With his fortune, Cook bought a large property in Sintra in 1846. There, he had a palace built that was very different from what already existed in Portugal, with Gothic, Indian and Moorish influences, as well as exotic and plant motifs, surrounded by a botanical garden unlike anything else that existed in Portugal, with species from all over the world. Thus, the Park and Palace of Monserrate was born.


It was here that the Cook family spent their holidays and organised large events, but the truth is that Monserrate also served the population. And that idea came about specifically from Tennessee Claflin - it was she who encouraged Francis Cook to allow the public to visit the Park and the Palace, including the interior of this summer residence, reverting the income from the tickets to the Santa Casa da Misericórdia of Sintra. This represented both a philanthropic action and the fulfilment of a cultural mission, by allowing all interested parties to appreciate the treasures of its botanical and artistic collections. The money raised by the Santa Casa was mainly used to build schools for young girls.


When Cook died in 1901, Claflin’s fragile position in European society became obvious when rumours surfaced that she had murdered her husband. These accusations turned out to be unfounded and no charges were ever brought against the widow.
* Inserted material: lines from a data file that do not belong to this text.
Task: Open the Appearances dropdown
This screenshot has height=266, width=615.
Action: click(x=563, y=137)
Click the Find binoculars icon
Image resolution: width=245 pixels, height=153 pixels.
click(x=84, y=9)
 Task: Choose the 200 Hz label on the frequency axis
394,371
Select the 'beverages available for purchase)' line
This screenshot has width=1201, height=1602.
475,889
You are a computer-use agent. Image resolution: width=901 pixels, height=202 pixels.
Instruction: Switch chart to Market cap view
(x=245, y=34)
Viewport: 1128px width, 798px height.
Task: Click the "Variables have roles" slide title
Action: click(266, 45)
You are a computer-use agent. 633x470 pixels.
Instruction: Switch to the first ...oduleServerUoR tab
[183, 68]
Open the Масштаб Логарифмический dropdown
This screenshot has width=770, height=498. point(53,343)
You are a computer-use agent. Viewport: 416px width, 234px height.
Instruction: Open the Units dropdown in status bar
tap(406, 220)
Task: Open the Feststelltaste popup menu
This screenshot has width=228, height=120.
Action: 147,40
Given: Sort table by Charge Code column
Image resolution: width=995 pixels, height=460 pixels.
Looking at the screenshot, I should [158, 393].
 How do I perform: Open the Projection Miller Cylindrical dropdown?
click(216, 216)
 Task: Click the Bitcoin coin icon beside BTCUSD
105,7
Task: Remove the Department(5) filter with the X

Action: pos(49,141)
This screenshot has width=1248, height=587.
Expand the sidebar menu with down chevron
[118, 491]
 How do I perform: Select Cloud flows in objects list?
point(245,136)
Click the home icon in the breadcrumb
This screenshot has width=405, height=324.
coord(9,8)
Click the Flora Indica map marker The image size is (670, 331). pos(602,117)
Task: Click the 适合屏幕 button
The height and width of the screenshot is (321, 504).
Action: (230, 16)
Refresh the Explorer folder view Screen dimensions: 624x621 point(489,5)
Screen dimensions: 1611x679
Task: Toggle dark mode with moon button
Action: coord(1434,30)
Cook's eldest son inherited Monserrate and Doughty House and Claflin received a generous pension, sufficient to live comfortably.


When she died in 1923, Tennessee Claflin was remembered in the ‘Chicago Tribune’ as a “reformist” in the United States and in Europe. “For part of her life, she dedicated a large portion of her time to active work in support of the suffragist cause, organising clubs, making generous financial donations and insisting on the need for more and better opportunities for women”, said the obituary.